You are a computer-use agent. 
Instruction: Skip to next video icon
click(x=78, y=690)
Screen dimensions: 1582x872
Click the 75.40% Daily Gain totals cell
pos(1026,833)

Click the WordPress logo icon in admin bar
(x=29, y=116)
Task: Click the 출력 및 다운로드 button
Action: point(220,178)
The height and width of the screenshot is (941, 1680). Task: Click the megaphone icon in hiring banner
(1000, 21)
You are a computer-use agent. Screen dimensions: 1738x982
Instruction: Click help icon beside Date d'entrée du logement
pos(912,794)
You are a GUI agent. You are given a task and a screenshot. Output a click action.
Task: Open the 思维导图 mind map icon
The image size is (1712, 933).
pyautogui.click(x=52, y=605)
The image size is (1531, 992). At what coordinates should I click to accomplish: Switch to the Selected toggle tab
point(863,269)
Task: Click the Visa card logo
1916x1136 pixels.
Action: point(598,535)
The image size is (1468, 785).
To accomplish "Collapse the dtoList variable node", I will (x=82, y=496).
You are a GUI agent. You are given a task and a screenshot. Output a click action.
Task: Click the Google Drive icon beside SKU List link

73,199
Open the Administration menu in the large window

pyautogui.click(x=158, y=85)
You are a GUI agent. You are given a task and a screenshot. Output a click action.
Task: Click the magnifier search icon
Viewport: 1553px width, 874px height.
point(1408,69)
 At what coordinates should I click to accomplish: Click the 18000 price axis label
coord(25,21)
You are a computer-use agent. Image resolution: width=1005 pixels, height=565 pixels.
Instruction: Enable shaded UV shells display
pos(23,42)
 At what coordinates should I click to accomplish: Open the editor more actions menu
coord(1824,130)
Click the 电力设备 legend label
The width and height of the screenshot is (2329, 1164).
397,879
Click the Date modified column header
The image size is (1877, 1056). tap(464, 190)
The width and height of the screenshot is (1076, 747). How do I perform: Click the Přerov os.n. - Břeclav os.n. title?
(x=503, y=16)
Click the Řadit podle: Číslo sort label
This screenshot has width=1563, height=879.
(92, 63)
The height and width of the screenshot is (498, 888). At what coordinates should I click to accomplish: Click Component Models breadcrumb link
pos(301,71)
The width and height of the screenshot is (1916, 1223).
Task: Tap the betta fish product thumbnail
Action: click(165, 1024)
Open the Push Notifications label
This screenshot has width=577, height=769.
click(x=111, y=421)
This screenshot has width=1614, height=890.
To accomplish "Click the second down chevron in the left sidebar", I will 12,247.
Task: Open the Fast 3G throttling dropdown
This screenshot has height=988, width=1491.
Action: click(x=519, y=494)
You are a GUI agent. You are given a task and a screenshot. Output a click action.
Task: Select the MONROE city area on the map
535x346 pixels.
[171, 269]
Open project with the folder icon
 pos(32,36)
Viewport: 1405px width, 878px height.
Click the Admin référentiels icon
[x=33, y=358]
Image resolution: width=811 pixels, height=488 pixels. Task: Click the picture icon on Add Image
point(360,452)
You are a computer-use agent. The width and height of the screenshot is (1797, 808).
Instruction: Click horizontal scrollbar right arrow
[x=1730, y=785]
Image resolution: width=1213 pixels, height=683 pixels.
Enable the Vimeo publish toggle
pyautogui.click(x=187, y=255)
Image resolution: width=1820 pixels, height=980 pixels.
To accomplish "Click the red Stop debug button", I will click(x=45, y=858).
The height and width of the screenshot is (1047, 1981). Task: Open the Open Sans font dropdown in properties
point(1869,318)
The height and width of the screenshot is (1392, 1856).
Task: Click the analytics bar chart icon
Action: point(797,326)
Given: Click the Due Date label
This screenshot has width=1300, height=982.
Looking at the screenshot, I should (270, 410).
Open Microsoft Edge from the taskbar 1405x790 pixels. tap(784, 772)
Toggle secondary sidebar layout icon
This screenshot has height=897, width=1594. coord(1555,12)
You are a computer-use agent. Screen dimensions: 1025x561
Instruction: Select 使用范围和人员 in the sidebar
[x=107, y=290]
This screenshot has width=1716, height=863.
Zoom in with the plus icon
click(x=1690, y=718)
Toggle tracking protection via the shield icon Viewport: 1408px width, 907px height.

==============================

» HOW TO COMPLETE THIS TASK: Without changing a single character, write out all of the entries.

» OUTPUT OF THE TASK:
You are a computer-use agent. 
Instruction: Skip to next video icon
click(x=78, y=690)
Screen dimensions: 1582x872
Click the 75.40% Daily Gain totals cell
pos(1026,833)

Click the WordPress logo icon in admin bar
(x=29, y=116)
Task: Click the 출력 및 다운로드 button
Action: point(220,178)
The height and width of the screenshot is (941, 1680). Task: Click the megaphone icon in hiring banner
(1000, 21)
You are a computer-use agent. Screen dimensions: 1738x982
Instruction: Click help icon beside Date d'entrée du logement
pos(912,794)
You are a GUI agent. You are given a task and a screenshot. Output a click action.
Task: Open the 思维导图 mind map icon
The image size is (1712, 933).
pyautogui.click(x=52, y=605)
The image size is (1531, 992). At what coordinates should I click to accomplish: Switch to the Selected toggle tab
point(863,269)
Task: Click the Visa card logo
1916x1136 pixels.
Action: point(598,535)
The image size is (1468, 785).
To accomplish "Collapse the dtoList variable node", I will (x=82, y=496).
You are a GUI agent. You are given a task and a screenshot. Output a click action.
Task: Click the Google Drive icon beside SKU List link

73,199
Open the Administration menu in the large window

pyautogui.click(x=158, y=85)
You are a GUI agent. You are given a task and a screenshot. Output a click action.
Task: Click the magnifier search icon
Viewport: 1553px width, 874px height.
point(1408,69)
 At what coordinates should I click to accomplish: Click the 18000 price axis label
coord(25,21)
You are a computer-use agent. Image resolution: width=1005 pixels, height=565 pixels.
Instruction: Enable shaded UV shells display
pos(23,42)
 At what coordinates should I click to accomplish: Open the editor more actions menu
coord(1824,130)
Click the 电力设备 legend label
The width and height of the screenshot is (2329, 1164).
397,879
Click the Date modified column header
The image size is (1877, 1056). tap(464, 190)
The width and height of the screenshot is (1076, 747). How do I perform: Click the Přerov os.n. - Břeclav os.n. title?
(x=503, y=16)
Click the Řadit podle: Číslo sort label
This screenshot has width=1563, height=879.
(92, 63)
The height and width of the screenshot is (498, 888). At what coordinates should I click to accomplish: Click Component Models breadcrumb link
pos(301,71)
The width and height of the screenshot is (1916, 1223).
Task: Tap the betta fish product thumbnail
Action: click(165, 1024)
Open the Push Notifications label
This screenshot has width=577, height=769.
click(x=111, y=421)
This screenshot has width=1614, height=890.
To accomplish "Click the second down chevron in the left sidebar", I will 12,247.
Task: Open the Fast 3G throttling dropdown
This screenshot has height=988, width=1491.
Action: click(x=519, y=494)
You are a GUI agent. You are given a task and a screenshot. Output a click action.
Task: Select the MONROE city area on the map
535x346 pixels.
[171, 269]
Open project with the folder icon
 pos(32,36)
Viewport: 1405px width, 878px height.
Click the Admin référentiels icon
[x=33, y=358]
Image resolution: width=811 pixels, height=488 pixels. Task: Click the picture icon on Add Image
point(360,452)
You are a computer-use agent. The width and height of the screenshot is (1797, 808).
Instruction: Click horizontal scrollbar right arrow
[x=1730, y=785]
Image resolution: width=1213 pixels, height=683 pixels.
Enable the Vimeo publish toggle
pyautogui.click(x=187, y=255)
Image resolution: width=1820 pixels, height=980 pixels.
To accomplish "Click the red Stop debug button", I will click(x=45, y=858).
The height and width of the screenshot is (1047, 1981). Task: Open the Open Sans font dropdown in properties
point(1869,318)
The height and width of the screenshot is (1392, 1856).
Task: Click the analytics bar chart icon
Action: point(797,326)
Given: Click the Due Date label
This screenshot has width=1300, height=982.
Looking at the screenshot, I should (270, 410).
Open Microsoft Edge from the taskbar 1405x790 pixels. tap(784, 772)
Toggle secondary sidebar layout icon
This screenshot has height=897, width=1594. coord(1555,12)
You are a computer-use agent. Screen dimensions: 1025x561
Instruction: Select 使用范围和人员 in the sidebar
[x=107, y=290]
This screenshot has width=1716, height=863.
Zoom in with the plus icon
click(x=1690, y=718)
Toggle tracking protection via the shield icon Viewport: 1408px width, 907px height.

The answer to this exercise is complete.